### [Excerpt]

-------

Risk Management

Overview

In the last decade, significant advances have been achieved in measuring and managing risk. Among these advances are the introduction and current widespread acceptance of Value-at-Risk for measuring market risk, the assessment of credit risk on a portfolio-wide basis, and the recent introduction of operational risk into the overall risk measurement and management framework.

The increasing quantification of risk makes it a central theme in both the daily operations and long-term strategy of most organizations. Risk management is no longer strictly a response to regulatory requirements. It has instead become a business necessity and often a competitive advantage to those firms who recognize and understand its value. Effective risk management provides firms the ability to stabilize cash flows. Perhaps more important, it offers firms a way to customize their risk profile, shedding the risks they are unwilling to bear, and enabling them to concentrate on their primary businesses. Ultimately, enhanced risk management better aligns risk and return, thereby allowing firms to survive and prosper in today’s increasingly complex financial environment.

Secretariat Economists combines industry knowledge with strong financial modeling and statistical capabilities to offer customized risk management solutions to both financial and non-financial corporations.

Secretariat Economists’ Approach to Risk Management

Although many firms may be exposed to similar risks, all firms are inherently different and their exposures to each type of risk are distinct from one another. As a result, no packaged software program or analysis template can provide the kinds of customized analyses required by individual firms.

Secretariat Economists’ approach is to determine the individual needs of each company and to tailor its analysis to fit the client’s particular situation. At times, Secretariat Economists analysts may draw on the output of packaged software programs to assist our clients. In other instances, they may develop customized software that addresses the clients’ unique circumstances. Secretariat Economists also works closely with risk-management personnel in our client organizations to create systems and processes whereby risk management tools can be monitored, assessed and revised. This close working relationship enables Secretariat Economists to combine analyses, tools and ideas into practical recommendations that assist clients in management planning and strategy formulation. Secretariat Economists thus offers complete and customized solutions to each client to address their specific risk management needs.

-------

### [Source data]
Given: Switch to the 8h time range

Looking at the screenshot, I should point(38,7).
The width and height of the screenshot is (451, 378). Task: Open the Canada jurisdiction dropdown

-------

Continue the risk management overview above, starting after its final sentence.

### [Result]
Secretariat Economists has the unique combination of technical expertise and professional experience necessary to fully understand the distinct risk framework under which each firm operates. All Secretariat Economists professionals have advanced degrees from leading universities. In addition, many Secretariat Economists professionals have vast industry experience and have held important regulatory positions, including key positions in the Federal Reserve System, Securities and Exchange Commission, Commodities Futures Trading Commission, Council of Economic Advisors, Federal Trade Commission and U.S. Department of Justice.

Secretariat Economists’ Risk Management Services offer solutions in areas such as:

  • Compliance Review
  • Best Practice Benchmarking
  • Credit Decision Making
  • Corporate Hedging
  • Complex Pricing
  • Structured Finance
  • Management Planning and Forecasting
  • Risk Reporting
  • Performance Monitoring
  • Asset/Liability Management
  • Optimal Portfolio Allocation

Secretariat Economists’ Risk Management Services Include:

  • Identification: Secretariat Economists has the expertise and industry background to properly identify the market, credit, and operational risks firms are exposed to on a daily basis, as well as the business, regulatory, and strategic risks firms are exposed to in the longer term.
  • Quantification: Secretariat Economists has the technical knowledge to accurately quantify a firm’s risk exposures using the most advanced, yet appropriate, valuation methodologies and pricing techniques.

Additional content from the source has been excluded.